Mortgage rates have been stuck for most of 2026. That just changed.
The 30-year fixed rate dropped to 6.02% on Sunday. The 15-year fell to 5.50%. Both are the lowest levels in five weeks. And barring a surprise, rates are about to break below 6% for the first time since February.
Why Rates Are Moving Now
Two things softened the rate picture. The bond market calmed down after a rough March. And the U.S.-Iran ceasefire - even as it now looks shaky - pulled oil and inflation fears out of the long end of the yield curve.
Mortgages track the 10-year Treasury. When Treasury yields fall, mortgage rates fall right behind them. That's exactly what the last two weeks looked like.
For buyers, the 6% line is more than a number. It's a psychological anchor. A 30-year loan at 5.99% costs roughly the same as one at 6.02%. But the first one makes the buyer feel like they got a deal. The second one doesn't.

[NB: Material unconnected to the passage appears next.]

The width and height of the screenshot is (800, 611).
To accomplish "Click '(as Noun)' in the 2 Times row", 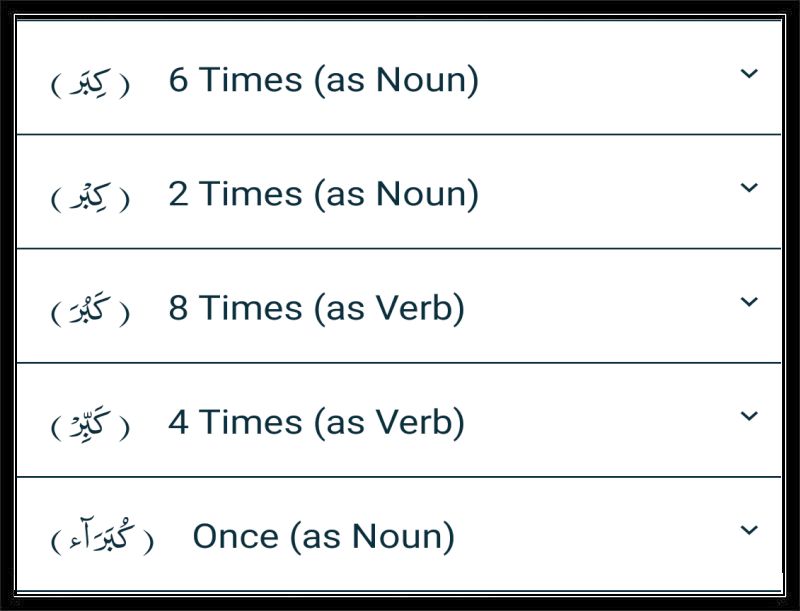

What This Means For The Spring Housing Market
Existing home sales have been stuck near multi-decade lows for two years. Sellers wouldn't sell. Buyers couldn't afford to buy. Both sides were frozen by rates that made refinancing painful and new loans expensive.
A dip below 6% thaws some of that. Inventory is already rising - up 4.2% year-over-year. Home prices have barely moved, up just 0.4% year-over-year. Add cheaper financing, and you get the first real demand signal this spring.
Worth Noting
The caveat is the Iran war. If peace talks fall apart this week, oil spikes again, and the inflation story comes right back. That lifts Treasury yields. That lifts mortgage rates. The 6% level holds only if the ceasefire holds.
Rates don't move because buyers want them to. They move because the bond market decides what the economy looks like six months out. Right now, the bond market is betting on slower growth and less inflation.
That's good news for mortgage rates. It's also why investors should watch it, because the same signal hits stocks, bonds, and the Fed's next move.